Greene continues to feel strongly about the work, citing it as one of those rare books that transcends the ages, speaking to new generations and prompting them to also reflect on what remains of Texas’ past.

“It ties individuals into history and has enough nostalgia for those of us who care about such things,” the author, newspaperman and literary critic said. “We don’t mind turning loose of the past, but we don’t want to simply eliminate it.”

Greene suspects the book not only helped discourage efforts to erect more dams on the Brazos but also helped ensure parts of the rugged river country remain much as they were in 1957.

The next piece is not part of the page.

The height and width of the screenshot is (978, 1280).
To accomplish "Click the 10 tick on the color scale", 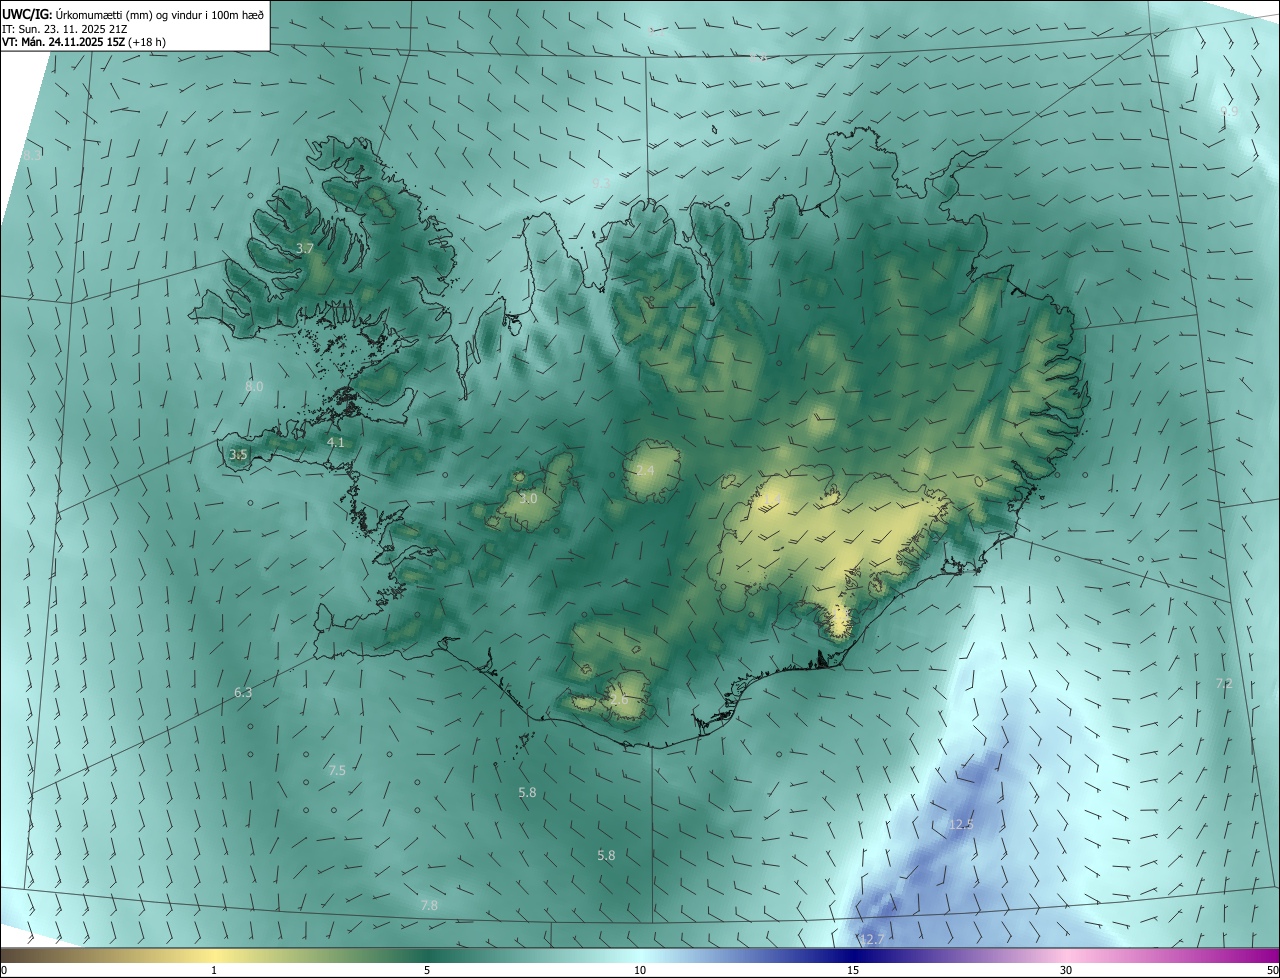I will (x=640, y=970).
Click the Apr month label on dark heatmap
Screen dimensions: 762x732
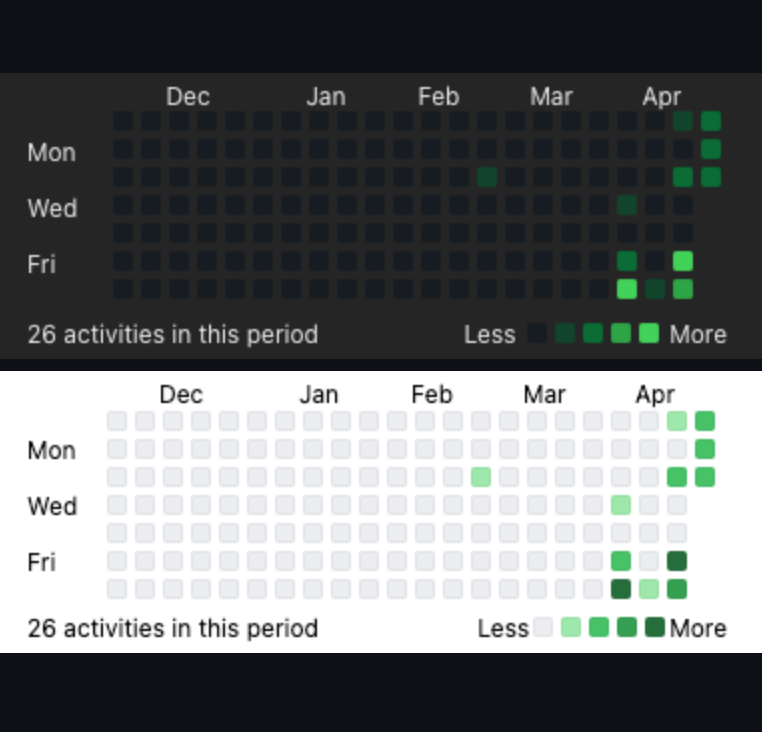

During his years teaching at the University of North Texas, Greene required writing students to read Goodbye to a River. One student — a decided feminist, he says — complained that, as gentle as Graves’ rolling ruminations were, his world was anti-feminist and that only the river was treated like a she.

When the student wrote a paper on the topic, Greene amusedly sent a copy to Graves: “Of course, he wrote back in his typically Gravesian way and said, ‘I don’t know that I don’t agree with her.’”

But far more readers of the book become fans.

“I like his comments on the history and the Brazos River Valley, the reflections he does on the land,” said Smith, waiting at the front of the long autograph line. “He’s just a master as far as I’m concerned.”